Messrs Hollis and Thackeray searched the area between where the man was found and the Observatory wall and recovered numerous fragments of the man's hand, including a 2-inch piece of bone. A trail of blood and fragments were spread over a distance of nearly 60 yards towards the Observatory wall. As the two shocked Observatory staff went home that day, the identity of the man and the reason for the explosion was still a mystery to them.
Police investigators soon learned that his name was Martial Bourdin. That afternoon the 26-year old Frenchman left his room in Fitzroy Street, and took a tram from Westminster that took him all the way to Greenwich. On leaving the tram he was observed to be carrying a parcel as he made his way to Greenwich Park. What happened a few minutes later, no-one knows, but it appears that due to 'some mischance or miscalculation or some clumsy bungling' the bomb exploded in his hand. He had a considerable amount of money on him, which led investigators to believe that he was intending to leave for France immediately.
Later on the day of the explosion, police raided the Club Autonomie in London, arrested all of those inside and discovered that Bourdin had been a member of this club which had attracted mainly foreign anarchists. Many were deported but no charges were made. The funeral of Martial Bourdin became a rallying point for anarchist sympathisers in London and attracted huge crowds.

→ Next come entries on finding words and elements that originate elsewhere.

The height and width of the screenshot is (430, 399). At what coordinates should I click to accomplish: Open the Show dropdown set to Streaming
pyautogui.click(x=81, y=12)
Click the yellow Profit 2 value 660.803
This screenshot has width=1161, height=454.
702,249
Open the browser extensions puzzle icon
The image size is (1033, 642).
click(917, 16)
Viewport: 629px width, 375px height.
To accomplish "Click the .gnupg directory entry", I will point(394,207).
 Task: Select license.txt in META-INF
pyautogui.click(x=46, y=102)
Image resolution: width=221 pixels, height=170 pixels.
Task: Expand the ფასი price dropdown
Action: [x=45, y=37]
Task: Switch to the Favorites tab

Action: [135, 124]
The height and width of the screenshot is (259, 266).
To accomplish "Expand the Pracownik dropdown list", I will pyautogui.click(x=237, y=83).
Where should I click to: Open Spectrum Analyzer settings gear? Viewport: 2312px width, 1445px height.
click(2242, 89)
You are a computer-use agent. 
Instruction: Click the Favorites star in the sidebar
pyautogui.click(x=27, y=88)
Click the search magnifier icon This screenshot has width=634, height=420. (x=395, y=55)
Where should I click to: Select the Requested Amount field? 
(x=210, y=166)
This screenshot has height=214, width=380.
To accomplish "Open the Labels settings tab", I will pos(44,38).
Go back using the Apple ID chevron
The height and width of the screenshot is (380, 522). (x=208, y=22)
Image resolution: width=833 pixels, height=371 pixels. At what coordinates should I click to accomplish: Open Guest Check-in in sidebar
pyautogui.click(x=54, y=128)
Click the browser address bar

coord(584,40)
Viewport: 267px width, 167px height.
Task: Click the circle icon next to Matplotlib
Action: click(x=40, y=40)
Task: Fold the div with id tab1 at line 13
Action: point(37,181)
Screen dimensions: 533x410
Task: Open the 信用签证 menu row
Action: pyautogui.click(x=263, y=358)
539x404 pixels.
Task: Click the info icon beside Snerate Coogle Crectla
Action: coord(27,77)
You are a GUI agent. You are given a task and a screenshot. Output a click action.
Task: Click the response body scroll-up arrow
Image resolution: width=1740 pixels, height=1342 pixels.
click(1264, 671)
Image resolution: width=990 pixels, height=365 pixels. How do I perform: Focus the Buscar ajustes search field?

A mystery remains – why did Bourdin pick such an unlikely target as the Observatory? The small bomb was unlikely to cause any serious damage there and it was a very different target from the crowded opera houses and cafes favoured by the terrorists in France. Some believe that Bourdin was duped into carrying the bomb or that he was on the way to France and wanted to dump it in the Park. The true reason will never be known. His brother-in-law was widely believed to be a police informer and anarchist writers in the years following the bombing always claimed that the whole episode had been inspired by this agent provocateur.
The French anarchist campaign reached a climax soon afterwards with the assassination of the French President, leading to a ruthless clampdown by the French authorities which effectively ended the terrorist campaign in France.
The incident remains as the only anarchist inspired attack in Britain during the period and it became famous due to the author Joseph Conrad in his 1907 book The Secret Agent. In this book the evil mastermind 'The Professor' plans an attack on the Greenwich Observatory which ends in a bomber being 'blown to pieces' by his own bomb when he trips and falls in Greenwich Park. Conrad was inspired by the reality of the Observatory attack but wove a literary tale of conspiracy and tragedy which was all his own invention. The story further inspired Alfred Hitchcock in his film Sabotage (1936). In this film the innocent dupe who carries the bomb dies when the bus that he is travelling in explodes on the Strand: a strange pre-figuring of the real event in early 1996 when an IRA bomber blew himself up in a bus just off The Strand.
The echoes of this long gone incident continue to resonate: in July 1996 the FBI described how the 'Unabomber', Theodore Kaczynski, was inspired by Conrad in his 18-year bombing campaign against scientific institutions. Kaczynski had apparently often used the alias Conrad.
The final words on the Greenwich bomb are left to Conrad who wrote:
The attempt to blow up the Greenwich Observatory: a blood-stained inanity of so fatuous a kind that is is impossible to fathom its origin by any reasonable or even unreasonable process of thought. For perverse unreason has its own logical processes. But that outrage could not be laid hold of mentally in any sort of way, so that one remained faced by the fact of a man blown to pieces for nothing even most remotely resembling an idea, anarchistic or other. As to the outer wall of the Observatory, it did not show as much as the faintest crack.